Усилием воли Люпэн заставил себя посмотреть. Долорес была неподвижна.
Он бросился на колени, привлек ее к себе.
Она была мертва.
Несколько мгновений он пребывал в оцепенении, в котором растворялось, исчезая, само страдание. Он теперь уже не страдал. И не было более в нем ни ненависти, ни ярости, ни другого какого-либо чувства. Ничего, кроме тупой подавленности, тех ощущений человека, которого ошеломили дубиной и который еще не знает, жив ли он, мыслит ли, не стал ли он игрушкой кошмара. Он понял все, и все-таки в те минуты ему казалось, что свершившееся справедливо; ни мгновения не было даже мысли, что он убил. Случившееся оставалось вне его воли, вне его существа. Это была судьба, неумолимая судьба, свершившая справедливость, устранив зловредного зверя.

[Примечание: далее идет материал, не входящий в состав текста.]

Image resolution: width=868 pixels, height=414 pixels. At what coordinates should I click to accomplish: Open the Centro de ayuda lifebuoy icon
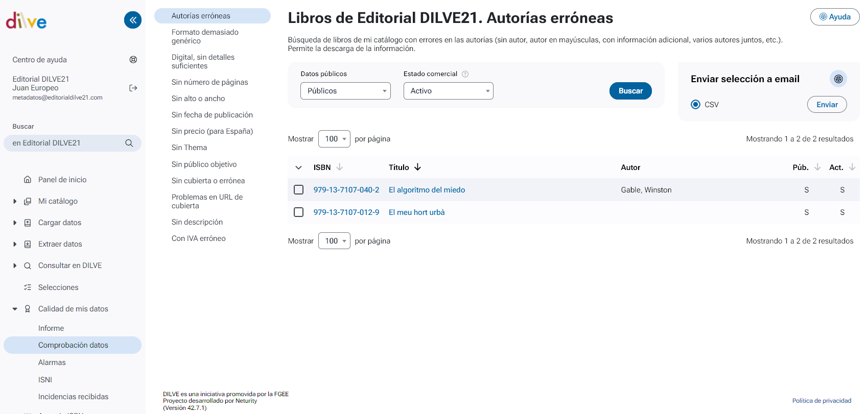(133, 60)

Снаружи запели птицы. Все живое пришло в движение под старыми деревьями, которые весна готовилась украсить первым цветом. И Люпэн, приходя постепенно в себя, почувствовал, как в нем рождается неясное, нелепое сострадание к этой омерзительной женщине, как ни была она преступна. К этой женщине, такой еще молодой, — которой более нет.

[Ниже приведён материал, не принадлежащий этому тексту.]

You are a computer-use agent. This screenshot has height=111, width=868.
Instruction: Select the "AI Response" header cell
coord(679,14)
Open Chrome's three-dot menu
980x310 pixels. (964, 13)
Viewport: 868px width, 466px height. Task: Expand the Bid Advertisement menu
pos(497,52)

Он подумал о тайной пытке, которую она, вероятно, испытывала в минуты прояснения, когда рассудок возвращался, когда она осознавала вдруг, что успела натворить. «Защитите меня!.. Я так несчастна!..» — не его ли она о том молила? Против себя самой просила ее защитить, против инстинктов хищницы, против чудовища, вселившегося в нее, заставлявшего ее убивать, убивать без конца, всегда.
«Но всегда ли?» — подумал вдруг Люпэн.
И он вспомнил ту ночь, не столь давнюю, в которую, возникнув перед ним, подняв кинжал на противника, который преследовал ее уже несколько месяцев, на этого неотступного врага, чьи действия и подтолкнули ее, в сущности, ко многим из ее страшных дел, — она не смогла убить. А было ведь так легко: враг перед нею лежал недвижимый, беспомощный. Один удар — и их беспощадной борьбе пришел бы конец. Но нет, она не убила тогда, может быть — подчиняясь чувствам, оказавшимся более сильными, чем вся ее жестокость, все безумие, — не до конца еще осознанным чувствам восхищения и симпатии к тому, кто так часто одерживал над нею верх. В ту ночь она не смогла убить. И вот, в поистине роковом повороте судьбы, он стал тем человеком, от руки которого она и погибла.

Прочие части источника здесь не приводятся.